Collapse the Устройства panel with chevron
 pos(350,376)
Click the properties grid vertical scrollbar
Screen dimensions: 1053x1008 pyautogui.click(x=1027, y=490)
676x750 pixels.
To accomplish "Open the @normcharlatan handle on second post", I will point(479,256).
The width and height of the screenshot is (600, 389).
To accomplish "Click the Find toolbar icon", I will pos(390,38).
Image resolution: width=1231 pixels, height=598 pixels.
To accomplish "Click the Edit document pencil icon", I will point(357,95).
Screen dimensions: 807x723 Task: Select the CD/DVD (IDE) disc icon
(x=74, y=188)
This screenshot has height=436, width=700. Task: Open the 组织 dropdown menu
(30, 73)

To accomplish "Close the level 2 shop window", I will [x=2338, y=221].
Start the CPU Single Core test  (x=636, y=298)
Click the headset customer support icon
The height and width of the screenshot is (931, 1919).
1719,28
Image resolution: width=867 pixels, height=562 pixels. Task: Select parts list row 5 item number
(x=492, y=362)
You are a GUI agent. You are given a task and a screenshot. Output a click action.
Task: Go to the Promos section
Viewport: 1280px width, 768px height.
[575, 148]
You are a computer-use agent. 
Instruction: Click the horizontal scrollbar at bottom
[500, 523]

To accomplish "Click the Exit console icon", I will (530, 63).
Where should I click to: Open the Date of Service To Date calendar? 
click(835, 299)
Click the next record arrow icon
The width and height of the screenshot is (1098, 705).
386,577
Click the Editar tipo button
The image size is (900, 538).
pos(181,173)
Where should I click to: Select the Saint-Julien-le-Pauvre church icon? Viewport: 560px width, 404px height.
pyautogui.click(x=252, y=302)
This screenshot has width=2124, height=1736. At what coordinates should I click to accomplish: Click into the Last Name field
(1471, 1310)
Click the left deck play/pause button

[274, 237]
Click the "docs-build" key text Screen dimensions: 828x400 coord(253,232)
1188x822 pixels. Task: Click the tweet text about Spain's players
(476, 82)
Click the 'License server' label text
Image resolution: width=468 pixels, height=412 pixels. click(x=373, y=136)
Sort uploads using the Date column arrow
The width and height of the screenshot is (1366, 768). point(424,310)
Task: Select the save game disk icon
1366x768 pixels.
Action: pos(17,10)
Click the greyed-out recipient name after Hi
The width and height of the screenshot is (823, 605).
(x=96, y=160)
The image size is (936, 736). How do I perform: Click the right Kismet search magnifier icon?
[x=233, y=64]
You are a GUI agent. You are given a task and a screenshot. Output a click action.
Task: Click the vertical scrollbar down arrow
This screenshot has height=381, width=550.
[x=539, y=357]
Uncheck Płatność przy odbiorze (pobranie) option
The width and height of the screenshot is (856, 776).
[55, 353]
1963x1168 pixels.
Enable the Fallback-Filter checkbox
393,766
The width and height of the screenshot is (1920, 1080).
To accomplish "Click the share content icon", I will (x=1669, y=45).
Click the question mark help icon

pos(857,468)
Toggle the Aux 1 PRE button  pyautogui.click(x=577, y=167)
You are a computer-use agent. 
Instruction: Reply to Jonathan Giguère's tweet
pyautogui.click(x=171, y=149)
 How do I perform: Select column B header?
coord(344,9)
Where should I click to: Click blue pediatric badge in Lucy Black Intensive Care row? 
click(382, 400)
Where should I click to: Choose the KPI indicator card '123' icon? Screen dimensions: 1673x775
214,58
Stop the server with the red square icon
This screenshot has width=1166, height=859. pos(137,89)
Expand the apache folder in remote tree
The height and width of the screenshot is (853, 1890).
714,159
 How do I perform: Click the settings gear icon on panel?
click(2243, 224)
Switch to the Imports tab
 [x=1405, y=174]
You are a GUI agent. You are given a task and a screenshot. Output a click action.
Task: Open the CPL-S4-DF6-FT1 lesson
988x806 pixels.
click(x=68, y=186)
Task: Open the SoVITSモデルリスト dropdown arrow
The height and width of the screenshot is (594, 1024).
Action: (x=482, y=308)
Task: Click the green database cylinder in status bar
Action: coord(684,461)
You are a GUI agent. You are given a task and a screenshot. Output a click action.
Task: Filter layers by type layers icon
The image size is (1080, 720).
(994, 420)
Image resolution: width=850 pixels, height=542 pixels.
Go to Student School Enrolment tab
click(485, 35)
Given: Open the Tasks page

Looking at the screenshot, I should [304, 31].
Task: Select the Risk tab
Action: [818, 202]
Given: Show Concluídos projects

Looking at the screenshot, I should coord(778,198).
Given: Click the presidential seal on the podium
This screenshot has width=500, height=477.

----------

## What to do
Copy out all of the records above word for word, line by line.

## Finished exercise
Collapse the Устройства panel with chevron
 pos(350,376)
Click the properties grid vertical scrollbar
Screen dimensions: 1053x1008 pyautogui.click(x=1027, y=490)
676x750 pixels.
To accomplish "Open the @normcharlatan handle on second post", I will point(479,256).
The width and height of the screenshot is (600, 389).
To accomplish "Click the Find toolbar icon", I will pos(390,38).
Image resolution: width=1231 pixels, height=598 pixels.
To accomplish "Click the Edit document pencil icon", I will point(357,95).
Screen dimensions: 807x723 Task: Select the CD/DVD (IDE) disc icon
(x=74, y=188)
This screenshot has height=436, width=700. Task: Open the 组织 dropdown menu
(30, 73)

To accomplish "Close the level 2 shop window", I will [x=2338, y=221].
Start the CPU Single Core test  (x=636, y=298)
Click the headset customer support icon
The height and width of the screenshot is (931, 1919).
1719,28
Image resolution: width=867 pixels, height=562 pixels. Task: Select parts list row 5 item number
(x=492, y=362)
You are a GUI agent. You are given a task and a screenshot. Output a click action.
Task: Go to the Promos section
Viewport: 1280px width, 768px height.
[575, 148]
You are a computer-use agent. 
Instruction: Click the horizontal scrollbar at bottom
[500, 523]

To accomplish "Click the Exit console icon", I will (530, 63).
Where should I click to: Open the Date of Service To Date calendar? 
click(835, 299)
Click the next record arrow icon
The width and height of the screenshot is (1098, 705).
386,577
Click the Editar tipo button
The image size is (900, 538).
pos(181,173)
Where should I click to: Select the Saint-Julien-le-Pauvre church icon? Viewport: 560px width, 404px height.
pyautogui.click(x=252, y=302)
This screenshot has width=2124, height=1736. At what coordinates should I click to accomplish: Click into the Last Name field
(1471, 1310)
Click the left deck play/pause button

[274, 237]
Click the "docs-build" key text Screen dimensions: 828x400 coord(253,232)
1188x822 pixels. Task: Click the tweet text about Spain's players
(476, 82)
Click the 'License server' label text
Image resolution: width=468 pixels, height=412 pixels. click(x=373, y=136)
Sort uploads using the Date column arrow
The width and height of the screenshot is (1366, 768). point(424,310)
Task: Select the save game disk icon
1366x768 pixels.
Action: pos(17,10)
Click the greyed-out recipient name after Hi
The width and height of the screenshot is (823, 605).
(x=96, y=160)
The image size is (936, 736). How do I perform: Click the right Kismet search magnifier icon?
[x=233, y=64]
You are a GUI agent. You are given a task and a screenshot. Output a click action.
Task: Click the vertical scrollbar down arrow
This screenshot has height=381, width=550.
[x=539, y=357]
Uncheck Płatność przy odbiorze (pobranie) option
The width and height of the screenshot is (856, 776).
[55, 353]
1963x1168 pixels.
Enable the Fallback-Filter checkbox
393,766
The width and height of the screenshot is (1920, 1080).
To accomplish "Click the share content icon", I will (x=1669, y=45).
Click the question mark help icon

pos(857,468)
Toggle the Aux 1 PRE button  pyautogui.click(x=577, y=167)
You are a computer-use agent. 
Instruction: Reply to Jonathan Giguère's tweet
pyautogui.click(x=171, y=149)
 How do I perform: Select column B header?
coord(344,9)
Where should I click to: Click blue pediatric badge in Lucy Black Intensive Care row? 
click(382, 400)
Where should I click to: Choose the KPI indicator card '123' icon? Screen dimensions: 1673x775
214,58
Stop the server with the red square icon
This screenshot has width=1166, height=859. pos(137,89)
Expand the apache folder in remote tree
The height and width of the screenshot is (853, 1890).
714,159
 How do I perform: Click the settings gear icon on panel?
click(2243, 224)
Switch to the Imports tab
 [x=1405, y=174]
You are a GUI agent. You are given a task and a screenshot. Output a click action.
Task: Open the CPL-S4-DF6-FT1 lesson
988x806 pixels.
click(x=68, y=186)
Task: Open the SoVITSモデルリスト dropdown arrow
The height and width of the screenshot is (594, 1024).
Action: (x=482, y=308)
Task: Click the green database cylinder in status bar
Action: coord(684,461)
You are a GUI agent. You are given a task and a screenshot. Output a click action.
Task: Filter layers by type layers icon
The image size is (1080, 720).
(994, 420)
Image resolution: width=850 pixels, height=542 pixels.
Go to Student School Enrolment tab
click(485, 35)
Given: Open the Tasks page

Looking at the screenshot, I should [304, 31].
Task: Select the Risk tab
Action: [818, 202]
Given: Show Concluídos projects

Looking at the screenshot, I should coord(778,198).
Given: Click the presidential seal on the podium
This screenshot has width=500, height=477.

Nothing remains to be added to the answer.